I have a complex experimental design with two within-subject factors and one between-subject factor, where my outcome variable is measured on a binary response.
Country (Between-subject, 2 levels: A and B)
Experiment (Within-subject, 5 levels: 1,2,3,4)
Trial (Within-subject, 3 levels: 1,2,3)
DV/outcome measure is a binary response (success or failure).
This means all the subjects go through all possible 15 conditions (5 Experiments x 3 Trials).
I want to know:
If there is a Country group difference in Trials across different Experiments, in other words, if there is a three-way interaction.
If there is an interaction, and I want to explore pairwise comparisons (e.g., is Country A more likely to succeed in Trial 1 in Experiment 1 than Country B?). I do not have specific hypotheses about which specific pairs would be different, however.

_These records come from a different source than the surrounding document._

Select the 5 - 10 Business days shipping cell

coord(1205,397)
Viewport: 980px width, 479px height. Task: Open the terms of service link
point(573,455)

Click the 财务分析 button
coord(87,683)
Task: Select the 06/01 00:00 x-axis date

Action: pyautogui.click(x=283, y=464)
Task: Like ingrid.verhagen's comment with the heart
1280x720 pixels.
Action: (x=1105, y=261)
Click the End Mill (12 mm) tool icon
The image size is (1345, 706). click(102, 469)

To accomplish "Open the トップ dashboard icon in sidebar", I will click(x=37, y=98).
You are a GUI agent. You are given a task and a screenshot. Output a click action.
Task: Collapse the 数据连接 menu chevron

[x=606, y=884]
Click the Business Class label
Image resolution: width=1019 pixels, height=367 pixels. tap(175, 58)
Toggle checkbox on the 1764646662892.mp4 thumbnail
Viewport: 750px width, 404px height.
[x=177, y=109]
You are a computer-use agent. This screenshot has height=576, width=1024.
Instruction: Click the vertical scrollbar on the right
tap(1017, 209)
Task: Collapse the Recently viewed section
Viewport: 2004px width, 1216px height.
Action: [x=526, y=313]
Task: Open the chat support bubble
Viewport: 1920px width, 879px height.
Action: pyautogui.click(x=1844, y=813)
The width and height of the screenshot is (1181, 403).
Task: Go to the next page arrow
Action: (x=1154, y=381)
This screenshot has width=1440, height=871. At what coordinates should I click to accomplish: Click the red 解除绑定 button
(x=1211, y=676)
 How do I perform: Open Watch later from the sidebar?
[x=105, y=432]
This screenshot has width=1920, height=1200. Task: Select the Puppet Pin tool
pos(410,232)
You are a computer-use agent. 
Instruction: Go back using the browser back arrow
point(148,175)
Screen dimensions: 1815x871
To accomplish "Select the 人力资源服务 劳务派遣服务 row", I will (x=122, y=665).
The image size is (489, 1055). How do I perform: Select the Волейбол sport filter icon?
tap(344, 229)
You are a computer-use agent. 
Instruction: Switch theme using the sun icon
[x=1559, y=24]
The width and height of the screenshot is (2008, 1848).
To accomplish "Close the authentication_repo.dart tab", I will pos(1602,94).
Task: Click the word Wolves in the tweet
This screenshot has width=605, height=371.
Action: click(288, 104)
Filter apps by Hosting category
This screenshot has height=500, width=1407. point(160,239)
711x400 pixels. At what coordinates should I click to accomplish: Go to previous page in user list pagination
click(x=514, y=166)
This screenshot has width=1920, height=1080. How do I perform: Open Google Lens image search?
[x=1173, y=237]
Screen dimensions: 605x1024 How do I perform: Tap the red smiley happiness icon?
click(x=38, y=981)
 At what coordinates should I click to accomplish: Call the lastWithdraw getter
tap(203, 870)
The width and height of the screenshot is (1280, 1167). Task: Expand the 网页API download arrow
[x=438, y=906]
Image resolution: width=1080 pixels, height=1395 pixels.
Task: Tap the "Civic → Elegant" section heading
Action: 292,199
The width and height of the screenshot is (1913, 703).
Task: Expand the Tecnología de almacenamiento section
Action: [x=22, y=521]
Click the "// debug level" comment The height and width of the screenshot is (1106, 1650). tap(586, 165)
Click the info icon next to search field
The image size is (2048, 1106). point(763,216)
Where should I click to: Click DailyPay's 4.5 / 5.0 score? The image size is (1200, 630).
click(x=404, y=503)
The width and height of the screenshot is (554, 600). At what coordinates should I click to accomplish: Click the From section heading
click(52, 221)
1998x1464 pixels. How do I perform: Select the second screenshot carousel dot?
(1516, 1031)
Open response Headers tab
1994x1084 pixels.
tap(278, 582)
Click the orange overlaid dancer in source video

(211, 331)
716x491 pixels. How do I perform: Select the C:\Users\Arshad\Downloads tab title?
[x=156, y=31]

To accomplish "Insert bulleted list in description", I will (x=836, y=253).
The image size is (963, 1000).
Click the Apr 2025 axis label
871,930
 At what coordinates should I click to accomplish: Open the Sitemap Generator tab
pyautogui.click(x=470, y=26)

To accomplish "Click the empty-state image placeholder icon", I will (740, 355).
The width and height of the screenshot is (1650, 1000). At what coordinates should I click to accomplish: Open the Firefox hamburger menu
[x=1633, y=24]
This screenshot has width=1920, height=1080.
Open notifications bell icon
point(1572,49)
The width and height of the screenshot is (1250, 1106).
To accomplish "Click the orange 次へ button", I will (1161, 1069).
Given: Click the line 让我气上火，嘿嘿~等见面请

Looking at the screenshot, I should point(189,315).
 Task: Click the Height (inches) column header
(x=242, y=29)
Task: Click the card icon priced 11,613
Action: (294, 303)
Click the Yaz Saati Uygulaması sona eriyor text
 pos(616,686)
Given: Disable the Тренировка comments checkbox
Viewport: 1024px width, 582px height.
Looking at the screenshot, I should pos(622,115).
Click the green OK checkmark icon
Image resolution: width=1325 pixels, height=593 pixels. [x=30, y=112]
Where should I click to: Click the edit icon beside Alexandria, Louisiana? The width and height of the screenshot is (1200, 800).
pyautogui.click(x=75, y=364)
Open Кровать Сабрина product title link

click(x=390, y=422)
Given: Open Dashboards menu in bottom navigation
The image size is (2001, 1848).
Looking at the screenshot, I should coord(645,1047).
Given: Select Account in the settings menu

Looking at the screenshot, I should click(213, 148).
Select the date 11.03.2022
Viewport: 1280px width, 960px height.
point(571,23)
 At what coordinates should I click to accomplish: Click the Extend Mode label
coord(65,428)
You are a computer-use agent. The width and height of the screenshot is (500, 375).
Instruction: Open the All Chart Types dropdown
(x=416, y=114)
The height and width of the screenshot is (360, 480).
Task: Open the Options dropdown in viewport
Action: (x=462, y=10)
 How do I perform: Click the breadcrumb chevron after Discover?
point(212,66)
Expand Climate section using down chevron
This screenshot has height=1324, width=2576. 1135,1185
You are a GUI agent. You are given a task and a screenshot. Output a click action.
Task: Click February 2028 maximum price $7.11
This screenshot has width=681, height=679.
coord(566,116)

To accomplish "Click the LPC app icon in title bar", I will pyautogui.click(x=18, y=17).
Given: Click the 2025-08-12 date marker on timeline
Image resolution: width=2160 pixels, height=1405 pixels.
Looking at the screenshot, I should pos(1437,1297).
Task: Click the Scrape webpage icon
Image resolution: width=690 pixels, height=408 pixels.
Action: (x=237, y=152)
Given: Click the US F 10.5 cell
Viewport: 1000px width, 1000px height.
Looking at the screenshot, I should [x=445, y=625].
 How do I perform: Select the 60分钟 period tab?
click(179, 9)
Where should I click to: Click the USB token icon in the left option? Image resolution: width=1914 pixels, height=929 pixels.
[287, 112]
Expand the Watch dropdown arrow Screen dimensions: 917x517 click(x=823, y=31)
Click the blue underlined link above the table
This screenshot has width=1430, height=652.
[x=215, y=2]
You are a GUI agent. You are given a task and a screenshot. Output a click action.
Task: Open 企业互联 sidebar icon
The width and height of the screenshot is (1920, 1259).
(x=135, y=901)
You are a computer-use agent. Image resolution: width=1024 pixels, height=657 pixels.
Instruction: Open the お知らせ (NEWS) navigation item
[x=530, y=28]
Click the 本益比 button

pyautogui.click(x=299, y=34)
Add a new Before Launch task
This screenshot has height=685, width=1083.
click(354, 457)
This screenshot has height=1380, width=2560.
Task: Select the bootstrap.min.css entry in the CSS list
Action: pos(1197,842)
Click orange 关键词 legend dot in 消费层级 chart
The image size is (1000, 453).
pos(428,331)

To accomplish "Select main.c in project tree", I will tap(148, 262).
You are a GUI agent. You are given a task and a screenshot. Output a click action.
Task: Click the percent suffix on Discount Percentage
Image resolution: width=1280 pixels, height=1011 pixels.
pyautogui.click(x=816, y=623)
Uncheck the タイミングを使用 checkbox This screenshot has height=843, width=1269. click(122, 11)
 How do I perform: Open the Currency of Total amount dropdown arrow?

This would have been easier to test using three-way mixed-factorial ANOVA if my DV is a continuous variable, but my understanding is I won't be able to test in parametric procedures including ANOVAs. Would Generalized Linear Mixed Modeling (GLMM) with a binomial distribution option be the appropriate procedure to pursue and if so, how do I write this out in lme4 function in R?
My understanding is that Subject would be a random effect, and Country would be a fixed effect, but not sure about Experiment and Trial variables.
I am also a bit confused with which variable is crossed vs. nested. Do I have any nesting variables?
I am in Psychology and very new to multilevel modeling and mixed-effects modeling, so I would greatly appreciate your help and the simplest way to test it.